We think the chances of a soft landing for the U.S. has improved. With the Fed’s decision to cut the policy rate, real interest rates are likely to be less restrictive going forward. While both businesses and consumers in the U.S. are cautious about their outlook for the U.S. economy, hard data such as the growth in real personal income and consumption tell a story of a resilient economy. Even cyclical parts of the economy, which usually weaken prior to a recession, seem in decent shape. Indicators such as auto dealership payrolls and temporary labour force numbers do not show signs of a recession. This gives us confidence that the U.S. can avoid a hard landing. But we think the rest of the world’s economy is weaker than the U.S. Growth in the Euro zone has been feeble in recent quarters as the region’s largest economies, Germany and France, grow at a slower pace. However, equity valuations in the region is reasonable and we think equities could get a modest lift as the European Central Bank cuts interest rates.
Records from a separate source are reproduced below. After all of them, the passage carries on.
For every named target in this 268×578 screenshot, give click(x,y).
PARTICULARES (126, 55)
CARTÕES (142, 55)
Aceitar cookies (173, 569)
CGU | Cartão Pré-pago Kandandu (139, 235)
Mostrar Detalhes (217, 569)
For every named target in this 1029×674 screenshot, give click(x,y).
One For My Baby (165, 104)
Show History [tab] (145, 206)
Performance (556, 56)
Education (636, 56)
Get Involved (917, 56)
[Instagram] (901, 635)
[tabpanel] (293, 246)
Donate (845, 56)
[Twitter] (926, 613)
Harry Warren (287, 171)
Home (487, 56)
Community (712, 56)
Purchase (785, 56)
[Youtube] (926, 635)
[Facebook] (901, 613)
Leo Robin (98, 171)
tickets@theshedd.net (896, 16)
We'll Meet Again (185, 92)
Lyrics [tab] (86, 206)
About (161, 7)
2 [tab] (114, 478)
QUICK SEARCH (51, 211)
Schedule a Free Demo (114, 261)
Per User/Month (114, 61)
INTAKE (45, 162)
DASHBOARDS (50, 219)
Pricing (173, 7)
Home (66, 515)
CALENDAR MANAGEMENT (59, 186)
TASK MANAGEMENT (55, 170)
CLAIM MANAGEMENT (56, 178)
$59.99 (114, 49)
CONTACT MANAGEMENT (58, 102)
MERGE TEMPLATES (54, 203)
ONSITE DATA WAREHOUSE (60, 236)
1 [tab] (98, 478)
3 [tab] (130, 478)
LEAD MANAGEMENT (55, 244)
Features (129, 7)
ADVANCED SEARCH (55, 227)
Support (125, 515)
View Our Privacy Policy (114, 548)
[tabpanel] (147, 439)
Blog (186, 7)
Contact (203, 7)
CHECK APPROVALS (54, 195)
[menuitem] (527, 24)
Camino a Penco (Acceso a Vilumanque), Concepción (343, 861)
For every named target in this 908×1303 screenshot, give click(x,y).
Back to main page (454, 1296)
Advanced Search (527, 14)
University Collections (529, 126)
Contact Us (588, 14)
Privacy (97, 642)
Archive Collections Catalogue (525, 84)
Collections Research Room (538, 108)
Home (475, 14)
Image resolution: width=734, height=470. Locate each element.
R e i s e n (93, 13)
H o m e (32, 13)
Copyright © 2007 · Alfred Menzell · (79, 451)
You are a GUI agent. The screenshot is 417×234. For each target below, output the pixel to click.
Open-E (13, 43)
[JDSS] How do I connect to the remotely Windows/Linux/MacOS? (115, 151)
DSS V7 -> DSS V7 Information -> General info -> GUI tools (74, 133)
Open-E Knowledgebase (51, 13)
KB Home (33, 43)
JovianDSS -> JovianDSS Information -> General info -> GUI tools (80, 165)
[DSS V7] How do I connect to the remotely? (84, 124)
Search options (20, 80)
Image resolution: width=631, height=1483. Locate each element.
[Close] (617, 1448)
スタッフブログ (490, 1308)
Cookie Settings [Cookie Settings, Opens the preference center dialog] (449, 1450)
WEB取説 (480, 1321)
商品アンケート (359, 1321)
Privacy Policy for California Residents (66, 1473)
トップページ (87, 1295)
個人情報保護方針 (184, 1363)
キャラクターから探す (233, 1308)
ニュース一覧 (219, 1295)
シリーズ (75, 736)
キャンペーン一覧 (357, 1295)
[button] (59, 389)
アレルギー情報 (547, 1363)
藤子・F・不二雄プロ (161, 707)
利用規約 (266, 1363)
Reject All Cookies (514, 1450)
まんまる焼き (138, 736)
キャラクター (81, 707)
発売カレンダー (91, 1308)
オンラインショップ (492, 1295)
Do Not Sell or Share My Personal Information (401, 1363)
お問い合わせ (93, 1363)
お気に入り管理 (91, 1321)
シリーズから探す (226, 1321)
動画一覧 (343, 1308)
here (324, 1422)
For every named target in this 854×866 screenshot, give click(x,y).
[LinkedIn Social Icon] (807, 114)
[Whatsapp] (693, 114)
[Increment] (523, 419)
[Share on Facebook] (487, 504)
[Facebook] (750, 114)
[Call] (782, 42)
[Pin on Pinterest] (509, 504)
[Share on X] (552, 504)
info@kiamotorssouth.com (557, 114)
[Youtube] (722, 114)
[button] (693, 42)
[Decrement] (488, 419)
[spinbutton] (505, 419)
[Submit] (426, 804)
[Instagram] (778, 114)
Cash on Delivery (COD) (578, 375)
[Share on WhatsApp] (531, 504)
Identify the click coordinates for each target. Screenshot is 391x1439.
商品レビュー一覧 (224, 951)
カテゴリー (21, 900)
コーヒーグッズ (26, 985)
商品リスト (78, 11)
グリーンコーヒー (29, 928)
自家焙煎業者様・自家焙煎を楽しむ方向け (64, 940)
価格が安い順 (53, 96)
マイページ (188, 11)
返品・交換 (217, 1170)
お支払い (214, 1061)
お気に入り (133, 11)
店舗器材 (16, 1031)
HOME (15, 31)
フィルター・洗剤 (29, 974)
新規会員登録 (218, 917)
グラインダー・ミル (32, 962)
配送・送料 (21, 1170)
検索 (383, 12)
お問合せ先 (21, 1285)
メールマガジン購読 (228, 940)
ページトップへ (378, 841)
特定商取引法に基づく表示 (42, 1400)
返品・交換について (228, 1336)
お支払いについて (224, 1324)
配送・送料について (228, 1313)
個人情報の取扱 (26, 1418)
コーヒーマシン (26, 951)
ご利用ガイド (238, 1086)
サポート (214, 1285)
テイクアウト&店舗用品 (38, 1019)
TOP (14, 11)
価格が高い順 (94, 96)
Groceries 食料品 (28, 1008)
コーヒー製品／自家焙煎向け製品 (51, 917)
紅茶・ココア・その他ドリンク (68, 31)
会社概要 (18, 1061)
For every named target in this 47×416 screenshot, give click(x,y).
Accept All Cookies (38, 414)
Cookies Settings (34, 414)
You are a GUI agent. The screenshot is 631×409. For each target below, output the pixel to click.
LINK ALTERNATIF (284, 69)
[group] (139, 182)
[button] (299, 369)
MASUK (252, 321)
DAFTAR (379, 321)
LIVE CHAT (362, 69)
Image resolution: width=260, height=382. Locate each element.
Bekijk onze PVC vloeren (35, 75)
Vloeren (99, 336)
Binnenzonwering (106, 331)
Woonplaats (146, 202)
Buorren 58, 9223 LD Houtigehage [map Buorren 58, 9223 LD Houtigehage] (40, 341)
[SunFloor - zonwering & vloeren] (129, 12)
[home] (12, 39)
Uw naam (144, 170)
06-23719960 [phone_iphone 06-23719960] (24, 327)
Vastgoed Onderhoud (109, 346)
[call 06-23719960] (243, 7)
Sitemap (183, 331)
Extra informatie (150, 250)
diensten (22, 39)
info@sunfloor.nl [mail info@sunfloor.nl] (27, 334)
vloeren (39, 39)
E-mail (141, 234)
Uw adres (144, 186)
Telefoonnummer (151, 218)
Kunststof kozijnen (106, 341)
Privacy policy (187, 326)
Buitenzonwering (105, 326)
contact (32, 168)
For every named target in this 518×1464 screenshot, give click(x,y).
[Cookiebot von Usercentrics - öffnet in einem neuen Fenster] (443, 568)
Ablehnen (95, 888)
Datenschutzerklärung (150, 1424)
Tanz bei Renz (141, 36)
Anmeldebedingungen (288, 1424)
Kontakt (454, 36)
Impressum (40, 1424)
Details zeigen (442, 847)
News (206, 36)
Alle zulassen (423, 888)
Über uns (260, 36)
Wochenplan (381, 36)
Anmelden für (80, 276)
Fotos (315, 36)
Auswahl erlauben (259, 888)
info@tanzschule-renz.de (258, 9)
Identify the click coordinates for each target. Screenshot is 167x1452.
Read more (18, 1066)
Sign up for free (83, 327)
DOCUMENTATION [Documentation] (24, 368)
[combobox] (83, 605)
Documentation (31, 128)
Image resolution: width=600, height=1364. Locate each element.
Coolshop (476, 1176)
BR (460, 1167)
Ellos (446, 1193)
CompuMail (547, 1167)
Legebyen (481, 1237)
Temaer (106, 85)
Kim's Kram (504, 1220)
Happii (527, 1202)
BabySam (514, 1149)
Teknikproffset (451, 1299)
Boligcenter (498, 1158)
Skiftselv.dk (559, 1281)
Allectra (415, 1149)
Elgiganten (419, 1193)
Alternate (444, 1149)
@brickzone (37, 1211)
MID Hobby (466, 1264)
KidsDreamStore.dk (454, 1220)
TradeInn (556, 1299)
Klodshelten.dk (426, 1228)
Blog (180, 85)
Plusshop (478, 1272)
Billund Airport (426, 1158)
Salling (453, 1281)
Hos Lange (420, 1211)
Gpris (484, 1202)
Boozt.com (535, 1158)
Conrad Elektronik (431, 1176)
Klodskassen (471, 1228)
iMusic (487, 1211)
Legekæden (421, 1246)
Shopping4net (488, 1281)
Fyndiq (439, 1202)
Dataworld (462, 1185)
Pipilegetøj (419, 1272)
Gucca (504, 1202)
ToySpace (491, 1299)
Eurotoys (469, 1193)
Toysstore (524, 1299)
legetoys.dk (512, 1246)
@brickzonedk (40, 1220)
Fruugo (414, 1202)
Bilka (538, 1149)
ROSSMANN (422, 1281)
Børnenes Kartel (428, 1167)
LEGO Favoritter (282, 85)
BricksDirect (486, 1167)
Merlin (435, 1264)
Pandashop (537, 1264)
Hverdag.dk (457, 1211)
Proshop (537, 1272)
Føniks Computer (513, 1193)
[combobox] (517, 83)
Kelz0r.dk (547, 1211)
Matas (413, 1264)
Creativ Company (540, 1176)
Structural factors continue to pose a challenge to China’s growth despite recent efforts to stimulate its economy.

Chart 2: Bond yields in Q3 2024

U.S. and Canada 10-year bond yield

Graph showing the yields on major debt securities. U.S. High Yield debt 6.7%; U.S. Government 10-Year Treasury 3.8%; Canada Government 10-Year yield at 3.0%. Data as of September 30, 2024.

Source: Bloomberg. Data as of September 30, 2024.

While the U.S. economy has been strong, we are concerned about record deficits in the country. U.S. budget deficits now equal about 7% of GDP in 2024, a record figure for an expansionary phase of the economy. While such deficits may be sustainable in the short term, we fear bond markets could quickly turn volatile in the medium-term should certain tail risks materialize.

As for our tactical positioning, we hold a modest overweight position to U.S. equities as we think the U.S economy may avoid a recession. While equity valuations are still high in the U.S., we think valuations are not unreasonable outside the technology sector. We are also modestly overweight international equities as the rate-cutting cycle could provide a tailwind to these assets. We also hold an overweight position in commodities. We think an exposure to precious metals such as gold could be a good hedge to equities should a recession materialize or should inflation rise again. We are also neutral towards bonds.

Views expressed regarding a particular company, security, industry or market sector should not be considered an indication of trading intent of any mutual funds managed by SLGI Asset Management Inc. These views are subject to change and are not to be considered as investment advice nor should they be considered a recommendation to buy or sell. This commentary is provided for information purposes only and is not intended to provide specific individual financial, investment, tax or legal advice. Information contained in this commentary has been compiled from sources believed to be reliable, but no representation or warranty, express or implied, is made with respect to its timeliness or accuracy.

This commentary may contain forward-looking statements about the economy and markets, their future performance, strategies or prospects or events and are subject to uncertainties that could cause actual results to differ materially from those expressed or implied in such statements. Forward-looking statements are not guarantees of future performance and are speculative in nature and cannot be relied upon.